Juke34 commented 1 year ago

AGAT creates such new exons where information is missing. It deduces exons form CDS and UTRs. If you don't what this behavior you need to modify the global parameter file config.yaml agar config --expose and set the check_exons parameter to false

B10inform commented 1 year ago

Hi Juke34,

Thank you for the information. I also see some other changes.

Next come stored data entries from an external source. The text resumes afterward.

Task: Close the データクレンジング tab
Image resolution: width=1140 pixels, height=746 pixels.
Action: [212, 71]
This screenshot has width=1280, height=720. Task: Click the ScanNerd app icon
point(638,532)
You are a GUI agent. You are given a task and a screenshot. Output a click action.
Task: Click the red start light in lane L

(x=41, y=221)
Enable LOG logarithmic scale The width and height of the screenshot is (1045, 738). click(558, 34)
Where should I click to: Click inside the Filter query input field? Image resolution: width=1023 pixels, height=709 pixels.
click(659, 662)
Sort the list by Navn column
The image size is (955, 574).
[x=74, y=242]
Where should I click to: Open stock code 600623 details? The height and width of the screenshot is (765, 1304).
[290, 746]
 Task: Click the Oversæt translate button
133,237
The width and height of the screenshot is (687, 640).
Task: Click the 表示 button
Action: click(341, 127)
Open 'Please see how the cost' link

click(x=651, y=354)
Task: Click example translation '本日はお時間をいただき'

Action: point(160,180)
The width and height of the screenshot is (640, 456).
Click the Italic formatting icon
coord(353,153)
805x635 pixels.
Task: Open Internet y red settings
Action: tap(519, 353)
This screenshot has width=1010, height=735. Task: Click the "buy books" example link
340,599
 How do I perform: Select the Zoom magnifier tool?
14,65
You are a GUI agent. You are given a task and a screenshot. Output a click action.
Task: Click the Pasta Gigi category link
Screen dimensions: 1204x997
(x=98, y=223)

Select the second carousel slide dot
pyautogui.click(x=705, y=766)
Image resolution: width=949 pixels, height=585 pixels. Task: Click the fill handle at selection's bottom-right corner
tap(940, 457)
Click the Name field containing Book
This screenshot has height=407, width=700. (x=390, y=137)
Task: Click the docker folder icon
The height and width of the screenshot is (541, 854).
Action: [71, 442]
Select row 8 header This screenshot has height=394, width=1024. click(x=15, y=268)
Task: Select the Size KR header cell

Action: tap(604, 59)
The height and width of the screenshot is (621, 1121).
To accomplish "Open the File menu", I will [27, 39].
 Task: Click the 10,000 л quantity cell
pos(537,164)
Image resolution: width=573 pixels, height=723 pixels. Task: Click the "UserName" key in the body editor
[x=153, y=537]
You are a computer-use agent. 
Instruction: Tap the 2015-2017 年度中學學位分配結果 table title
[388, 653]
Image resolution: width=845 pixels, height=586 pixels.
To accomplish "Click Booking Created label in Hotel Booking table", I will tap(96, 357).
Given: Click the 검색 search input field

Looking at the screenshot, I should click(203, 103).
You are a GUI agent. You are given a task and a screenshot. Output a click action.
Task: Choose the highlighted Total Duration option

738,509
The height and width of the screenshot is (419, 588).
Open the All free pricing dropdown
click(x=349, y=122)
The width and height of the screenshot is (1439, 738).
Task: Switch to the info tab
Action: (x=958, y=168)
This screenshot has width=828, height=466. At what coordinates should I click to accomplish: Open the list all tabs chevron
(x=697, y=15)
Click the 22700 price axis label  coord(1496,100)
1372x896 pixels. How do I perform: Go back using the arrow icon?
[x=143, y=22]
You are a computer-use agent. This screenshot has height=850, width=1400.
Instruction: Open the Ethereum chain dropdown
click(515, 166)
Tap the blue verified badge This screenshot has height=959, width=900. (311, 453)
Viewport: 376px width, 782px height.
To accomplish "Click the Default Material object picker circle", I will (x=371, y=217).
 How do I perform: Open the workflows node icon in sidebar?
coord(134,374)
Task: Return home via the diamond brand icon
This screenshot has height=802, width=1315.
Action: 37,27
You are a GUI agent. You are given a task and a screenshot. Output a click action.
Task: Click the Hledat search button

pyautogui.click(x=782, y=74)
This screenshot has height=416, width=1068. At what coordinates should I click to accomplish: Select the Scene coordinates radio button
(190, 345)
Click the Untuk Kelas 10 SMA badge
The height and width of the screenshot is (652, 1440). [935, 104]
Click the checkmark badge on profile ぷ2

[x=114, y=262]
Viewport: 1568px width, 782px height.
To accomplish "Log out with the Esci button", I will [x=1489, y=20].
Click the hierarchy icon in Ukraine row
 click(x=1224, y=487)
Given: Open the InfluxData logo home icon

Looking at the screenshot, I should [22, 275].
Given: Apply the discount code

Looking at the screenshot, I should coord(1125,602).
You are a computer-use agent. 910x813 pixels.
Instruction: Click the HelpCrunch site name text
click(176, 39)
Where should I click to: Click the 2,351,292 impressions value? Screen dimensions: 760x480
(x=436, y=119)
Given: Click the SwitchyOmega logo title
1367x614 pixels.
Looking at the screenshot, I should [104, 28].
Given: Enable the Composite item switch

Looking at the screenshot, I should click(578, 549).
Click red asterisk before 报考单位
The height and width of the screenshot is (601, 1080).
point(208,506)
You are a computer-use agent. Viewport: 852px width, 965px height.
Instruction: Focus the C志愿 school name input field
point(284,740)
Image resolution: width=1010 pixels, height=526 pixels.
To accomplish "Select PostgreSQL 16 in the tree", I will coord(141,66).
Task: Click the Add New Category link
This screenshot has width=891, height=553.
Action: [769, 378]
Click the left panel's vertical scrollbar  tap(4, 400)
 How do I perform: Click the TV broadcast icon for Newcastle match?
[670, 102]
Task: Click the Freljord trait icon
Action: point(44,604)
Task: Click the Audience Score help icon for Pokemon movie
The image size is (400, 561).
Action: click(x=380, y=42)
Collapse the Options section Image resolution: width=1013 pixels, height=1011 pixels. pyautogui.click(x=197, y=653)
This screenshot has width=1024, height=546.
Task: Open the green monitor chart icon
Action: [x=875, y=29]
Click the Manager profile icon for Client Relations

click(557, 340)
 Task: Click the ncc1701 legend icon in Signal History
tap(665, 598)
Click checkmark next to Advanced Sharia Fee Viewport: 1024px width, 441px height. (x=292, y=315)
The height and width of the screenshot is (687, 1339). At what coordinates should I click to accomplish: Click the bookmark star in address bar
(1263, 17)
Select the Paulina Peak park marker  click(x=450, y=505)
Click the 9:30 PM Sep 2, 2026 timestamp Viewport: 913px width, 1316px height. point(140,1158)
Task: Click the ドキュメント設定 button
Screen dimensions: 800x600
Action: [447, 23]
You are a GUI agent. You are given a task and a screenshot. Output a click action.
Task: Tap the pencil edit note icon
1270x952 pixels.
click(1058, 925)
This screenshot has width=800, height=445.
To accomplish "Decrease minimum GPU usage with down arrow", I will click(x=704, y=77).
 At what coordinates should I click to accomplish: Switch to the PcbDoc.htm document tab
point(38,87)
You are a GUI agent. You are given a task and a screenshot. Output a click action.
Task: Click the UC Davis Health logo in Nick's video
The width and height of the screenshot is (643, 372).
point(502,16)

Contig_10 maker gene 122303 128021 . + . ID=IDmodified-gene-20274;Name=XP_4916930;coverage=1.0;sequence_ID=1.0;valid_ORFs=1;;copy_num_ID=IDmodified-gene-20274_0 Contig_10 maker mRNA 122303 128021 . + . ID=IDmodified-mrna-20274;Parent=IDmodified-gene-20274;Name=XP_4916930-RA; Contig_10 maker exon 122303 122814 . + . ID=IDmodified-exon-49587;Parent=IDmodified-mrna-20274; Contig_10 maker exon 127931 128021 . + . ID=IDmodified-exon-49588;Parent=IDmodified-mrna-20274; Contig_10 maker CDS 122303 122814 . + . ID=IDmodified-cds-90256;Parent=IDmodified-mrna-20274; Contig_10 maker CDS 127931 128021 . + . ID=IDmodified-cds-90257;Parent=IDmodified-mrna-20274;

How do i get rid of these addition.

Thnaks

Juke34 commented 1 year ago

I guess this one cannot be avoided, AGAT needs to follow some specifications at some point, and the minimum to deal with GFF/GTF is to have proper relationships between the features. I guess if the IDs seem to be modified it is because it was either missing or wrong (e.g. share between features that are not span over different locations e.g. CDS, or share on features not on same sequences, etc.). To better understand what is going on, you could look at the log or share the the input of that record.